# RECORDS FOR THIS EXERCISE start

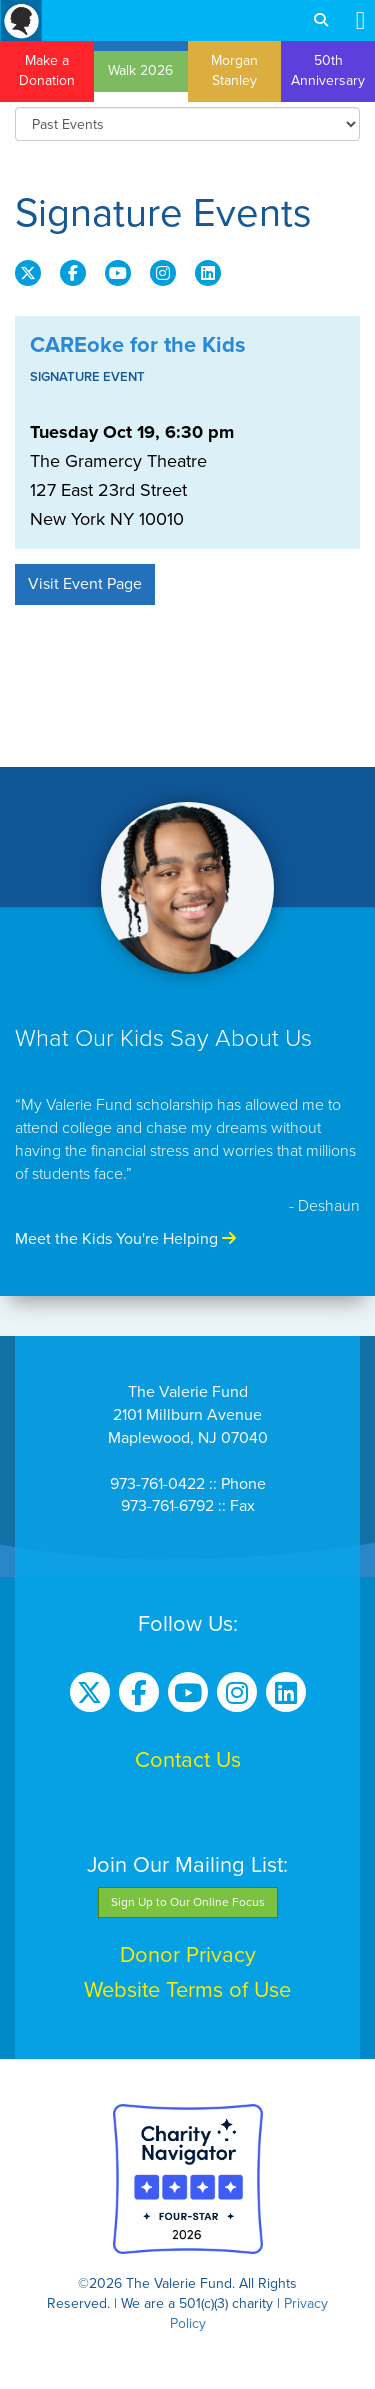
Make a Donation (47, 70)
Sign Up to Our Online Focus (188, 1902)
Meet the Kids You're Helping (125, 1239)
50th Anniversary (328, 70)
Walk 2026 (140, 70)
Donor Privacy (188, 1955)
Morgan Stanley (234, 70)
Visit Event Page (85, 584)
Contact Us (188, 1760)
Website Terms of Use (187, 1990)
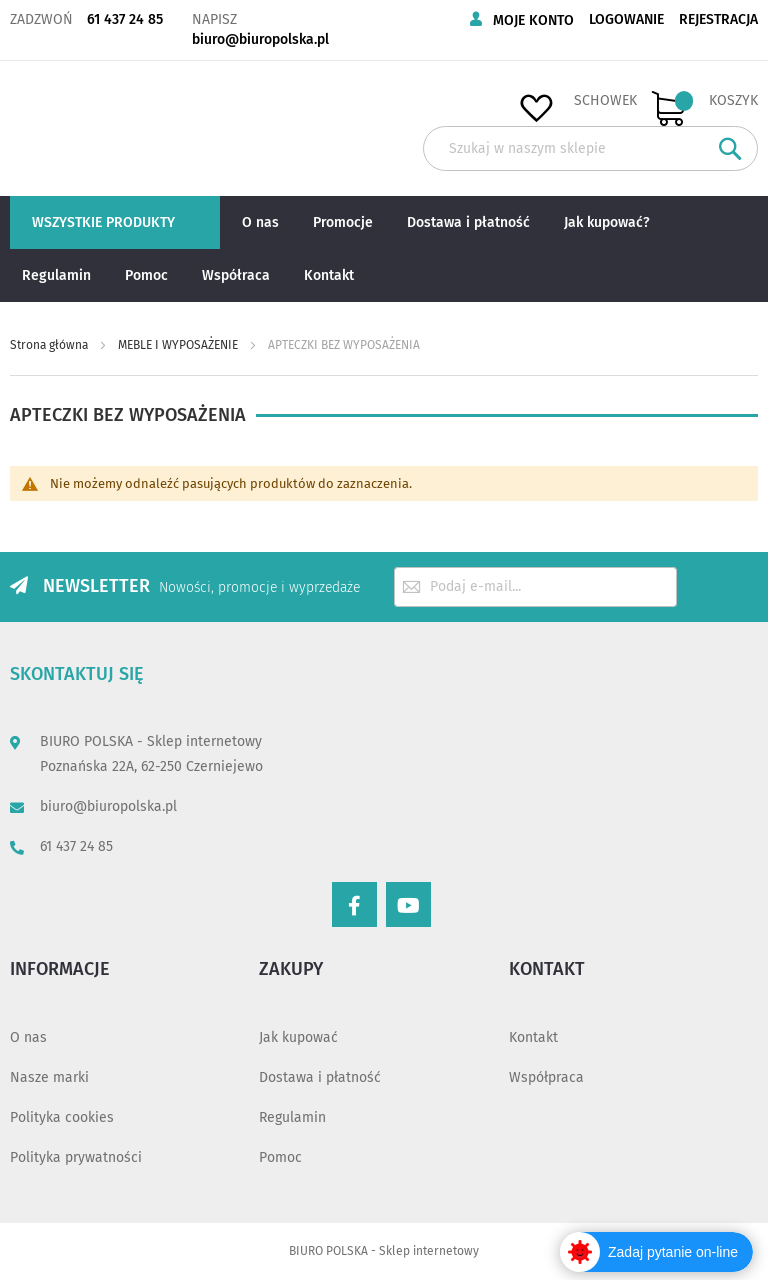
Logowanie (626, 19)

# RECORDS FOR THIS EXERCISE end

EXERCISE TASK: Output every line of the records above verbatim, omitting the pictures.

COMPLETED TASK:
Make a Donation (47, 70)
Sign Up to Our Online Focus (188, 1902)
Meet the Kids You're Helping (125, 1239)
50th Anniversary (328, 70)
Walk 2026 (140, 70)
Donor Privacy (188, 1955)
Morgan Stanley (234, 70)
Visit Event Page (85, 584)
Contact Us (188, 1760)
Website Terms of Use (187, 1990)
Logowanie (626, 19)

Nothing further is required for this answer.